The World Bank’s Agriculture Raw Material Price Index increased marginally in January 2024 (m/m), after sliding 1 percent in 2023Q4, in response to small gains in cotton and natural rubber prices. The index, which was 4 percent lower on average in 2023 compared to 2022, is expected to gain marginally in 2024 as demand strengthens. However, weaker-than-expected global growth remains a key risk to this forecast.

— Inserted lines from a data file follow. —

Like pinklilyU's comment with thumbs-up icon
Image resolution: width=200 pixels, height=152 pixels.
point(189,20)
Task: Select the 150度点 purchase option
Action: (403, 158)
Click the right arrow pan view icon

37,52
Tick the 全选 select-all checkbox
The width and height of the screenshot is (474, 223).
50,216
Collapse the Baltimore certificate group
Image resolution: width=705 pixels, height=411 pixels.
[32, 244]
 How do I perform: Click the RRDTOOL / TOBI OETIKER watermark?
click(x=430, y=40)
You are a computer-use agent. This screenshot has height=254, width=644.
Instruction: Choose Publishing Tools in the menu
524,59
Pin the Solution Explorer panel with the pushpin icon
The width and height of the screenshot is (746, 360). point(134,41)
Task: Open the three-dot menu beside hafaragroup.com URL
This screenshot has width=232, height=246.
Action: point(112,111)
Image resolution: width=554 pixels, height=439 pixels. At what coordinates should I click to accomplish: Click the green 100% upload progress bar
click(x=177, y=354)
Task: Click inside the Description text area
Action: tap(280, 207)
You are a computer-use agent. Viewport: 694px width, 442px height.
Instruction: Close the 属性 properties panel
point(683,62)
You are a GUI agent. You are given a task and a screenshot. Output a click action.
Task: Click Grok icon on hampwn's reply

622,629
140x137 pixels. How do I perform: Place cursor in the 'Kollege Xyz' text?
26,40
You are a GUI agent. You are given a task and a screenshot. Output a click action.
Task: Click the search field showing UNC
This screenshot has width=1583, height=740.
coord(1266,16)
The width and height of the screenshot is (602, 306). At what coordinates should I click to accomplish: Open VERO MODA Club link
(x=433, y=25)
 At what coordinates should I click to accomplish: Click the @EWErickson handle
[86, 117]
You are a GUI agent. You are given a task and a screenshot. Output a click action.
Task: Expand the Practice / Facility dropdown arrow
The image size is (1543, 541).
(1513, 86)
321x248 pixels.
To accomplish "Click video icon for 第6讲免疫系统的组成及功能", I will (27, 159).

Cotton prices edged up in January 2024 (m/m), after declining by 4 percent 2023Q4. Prices were 27 percent lower in 2023 compared to 2022, as global production continued to outpace demand. Last year’s drop was in response to an 8 percent decline in global consumption, attributed to concerns of a slowdown in global growth. During the ongoing season that started in August 2023, a slight recovery in demand of 0.4 percent is expected, while global production is projected to decrease by an estimated 1 percent. Major producing countries, including China, India, and the United States, are expected to experience production declines. Nevertheless, the global stock-to-use ratio (a rough measure of supplies relative to demand) is projected to remain relatively stable at 0.93 in the current season. Cotton prices are likely to rise modestly this year as demand gains momentum amid falling production.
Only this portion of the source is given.